▶ **Task requirements**
Tally the lines in the records underneath that contain the string "screenshot", and state the figure by itself.

Dataset entries
╔══

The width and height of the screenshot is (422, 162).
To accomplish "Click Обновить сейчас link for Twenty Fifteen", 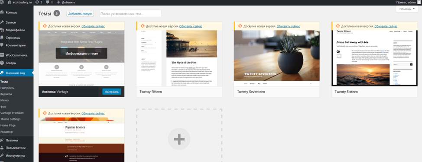I will pos(191,26).
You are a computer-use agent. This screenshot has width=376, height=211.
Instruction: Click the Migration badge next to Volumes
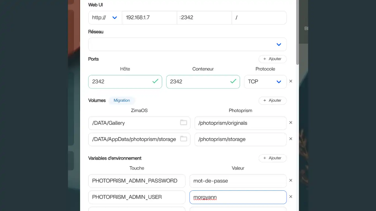122,100
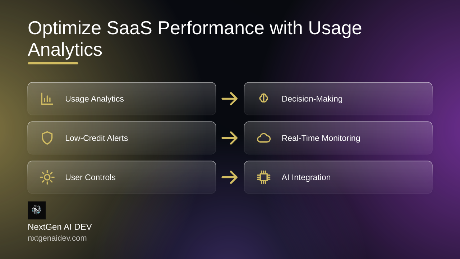Click the gold underline beneath the title

click(53, 63)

╚══

▶ **Solution**
2